Johns Hopkins experts say hospital consolidation may reduce patient choice, increase medical expenses

In a commentary published in the Aug. 13 issue of JAMA, Johns Hopkins experts say consolidation of hospitals into massive chains threatens healthy competition, reduces patient choice and could drive up medical expenses.

The authors call on the Federal Trade Commission -- the regulatory body overseeing business practices and consumer protection -- to be more vigilant and cautious when hospital systems seek approval to consolidate and to pay particular attention to geographic regions where proposed mergers could create a single dominant hospital system.

"It's really Economics 101, but in the health care field, the implications of 'too big to fail' hospital systems could be far more devastating than similar consolidations in other industries because ultimately they threaten access and quality of care," says lead author Marty Makary, M.D., M.P.H., professor of surgery at the Johns Hopkins University School of Medicine and associate professor of health policy and management at the Johns Hopkins Bloomberg School of Public Health, who also conducts research on patient safety, health care cost and quality of care.

The authors argue that hospital monopolies can engage in practices that affect both the price of health services and patient outcomes because they operate without the checks and balances of a competitive marketplace. Such a system, they warn, could further add to the rising cost of health care by passing it on to consumers in the form of high-deductible insurance policies and higher co-pays.

Hospital consolidation, they note, is growing at an alarming rate with 193 mergers occurring in 2013 and 2014. In addition, about one-fifth of U.S. hospitals are posed to seek a merger in the next five years, the authors say.

Another unsettling sign, the authors say, is a 2013 analysis, also published in JAMA, showing that of the 306 geographic health care markets in the United States none are considered highly competitive.

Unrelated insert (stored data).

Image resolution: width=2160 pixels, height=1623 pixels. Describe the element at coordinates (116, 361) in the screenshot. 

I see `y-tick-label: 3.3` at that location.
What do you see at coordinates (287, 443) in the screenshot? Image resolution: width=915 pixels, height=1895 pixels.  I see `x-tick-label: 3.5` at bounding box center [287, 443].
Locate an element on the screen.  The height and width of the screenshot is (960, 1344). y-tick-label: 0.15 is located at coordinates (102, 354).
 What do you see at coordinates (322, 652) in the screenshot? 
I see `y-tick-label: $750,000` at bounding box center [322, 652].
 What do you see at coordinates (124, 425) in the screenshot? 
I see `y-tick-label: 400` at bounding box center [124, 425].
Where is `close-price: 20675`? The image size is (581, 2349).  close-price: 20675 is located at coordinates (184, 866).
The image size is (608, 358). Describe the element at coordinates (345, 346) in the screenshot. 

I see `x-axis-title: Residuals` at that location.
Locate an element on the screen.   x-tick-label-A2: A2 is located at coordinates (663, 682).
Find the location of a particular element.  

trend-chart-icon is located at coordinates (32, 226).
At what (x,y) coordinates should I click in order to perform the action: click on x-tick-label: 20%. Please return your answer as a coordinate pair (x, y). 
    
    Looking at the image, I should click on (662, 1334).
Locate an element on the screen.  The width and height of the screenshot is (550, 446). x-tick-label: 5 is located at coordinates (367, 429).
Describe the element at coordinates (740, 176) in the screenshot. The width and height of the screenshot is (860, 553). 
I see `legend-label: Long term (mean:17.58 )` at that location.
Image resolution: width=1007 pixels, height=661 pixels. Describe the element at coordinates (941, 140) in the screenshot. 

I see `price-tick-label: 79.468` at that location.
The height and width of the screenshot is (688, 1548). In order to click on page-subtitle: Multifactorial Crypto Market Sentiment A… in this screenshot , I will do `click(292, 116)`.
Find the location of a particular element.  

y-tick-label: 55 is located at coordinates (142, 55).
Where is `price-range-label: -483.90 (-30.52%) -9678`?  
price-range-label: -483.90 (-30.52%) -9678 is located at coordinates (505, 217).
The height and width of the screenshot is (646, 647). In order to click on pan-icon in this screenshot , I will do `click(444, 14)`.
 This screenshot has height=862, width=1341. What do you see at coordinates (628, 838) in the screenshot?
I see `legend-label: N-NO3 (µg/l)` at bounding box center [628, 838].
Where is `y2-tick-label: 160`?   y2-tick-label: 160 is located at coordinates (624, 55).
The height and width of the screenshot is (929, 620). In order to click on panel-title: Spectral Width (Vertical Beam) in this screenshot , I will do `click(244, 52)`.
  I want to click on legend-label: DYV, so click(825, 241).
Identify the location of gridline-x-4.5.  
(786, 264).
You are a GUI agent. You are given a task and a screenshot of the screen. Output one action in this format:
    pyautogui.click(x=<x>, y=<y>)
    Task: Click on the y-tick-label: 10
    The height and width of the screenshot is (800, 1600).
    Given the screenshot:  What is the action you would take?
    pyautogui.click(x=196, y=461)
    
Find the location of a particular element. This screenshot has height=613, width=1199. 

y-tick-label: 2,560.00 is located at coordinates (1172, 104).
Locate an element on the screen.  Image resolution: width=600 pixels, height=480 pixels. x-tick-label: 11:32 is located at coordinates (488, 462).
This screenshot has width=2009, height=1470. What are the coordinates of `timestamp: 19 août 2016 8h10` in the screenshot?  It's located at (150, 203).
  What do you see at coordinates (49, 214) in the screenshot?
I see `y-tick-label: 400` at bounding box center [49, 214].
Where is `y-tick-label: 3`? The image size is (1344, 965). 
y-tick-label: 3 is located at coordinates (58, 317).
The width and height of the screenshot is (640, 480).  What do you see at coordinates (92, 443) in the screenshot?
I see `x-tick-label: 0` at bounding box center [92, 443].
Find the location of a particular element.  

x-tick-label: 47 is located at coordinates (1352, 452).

Nearly half of these markets, they add, are deemed highly concentrated, with a handful of small hospitals dominated by a single powerful player.

The authors are careful to point out that "limited integration" of health care institutions offers benefits and should not be confused with full consolidation. For example, there is evidence, they say, that alignment and collaboration of large medical centers with smaller community hospitals can advance and hasten the dissemination of best practices and treatments to more patients, improving both hospital performance and patient outcomes. By contrast, they say, unbridled gobbling up of smaller hospitals by large health care systems could have the opposite effect because it can stifle innovation-stimulating competition. Absence of competition, the authors say, can also lead to overtreatment. This is because the business practices of hospital conglomerates can create subtle financial incentives for physicians to refer patients within the system for unnecessary testing and procedures, which can fuel further health care spending.

Citing research by the Robert Wood Johnson Foundation, the authors point to evidence that patients living in competitive health care markets have overall better outcomes and lower death rates, compared with patients who live in areas with less health care competition.

The authors warn that unrestrained hospital mergers could make the market ripe for a "too big to fail" situation, reminiscent of the 2008 financial industry crisis and the subsequent taxpayer bailout designed to avert a systemwide collapse.

Similarly, the failure of a large hospital system, the authors say, could leave thousands of patients without access to health services, forcing a state or the federal government to intervene.

"Competing academic and community medical centers that are constantly innovating are the real heroes because such completion improves patient choice and encourages fair pricing, which are the markers of a robust, healthy marketplace," says co-author Tim Xu, M.P.P., a public policy expert and a student at the Johns Hopkins University School of Medicine.

The good work of integrated hospitals should continue to foster coordinated care and dissemination of best protocols, the authors say, but reining in the trend of massive mergers to prevent the rise of monopolies is a vital prerequisite for a vigorous health care market.

"If we think that everyone in America deserves high-quality care, then we have to ask ourselves whether we're creating economic conditions that threaten it," says co-author Albert Wu, M.D., M.P.H., professor of Health Policy & Management at the Johns Hopkins Bloomberg School of Public Health and director of its Center for Health Services and Outcomes Research.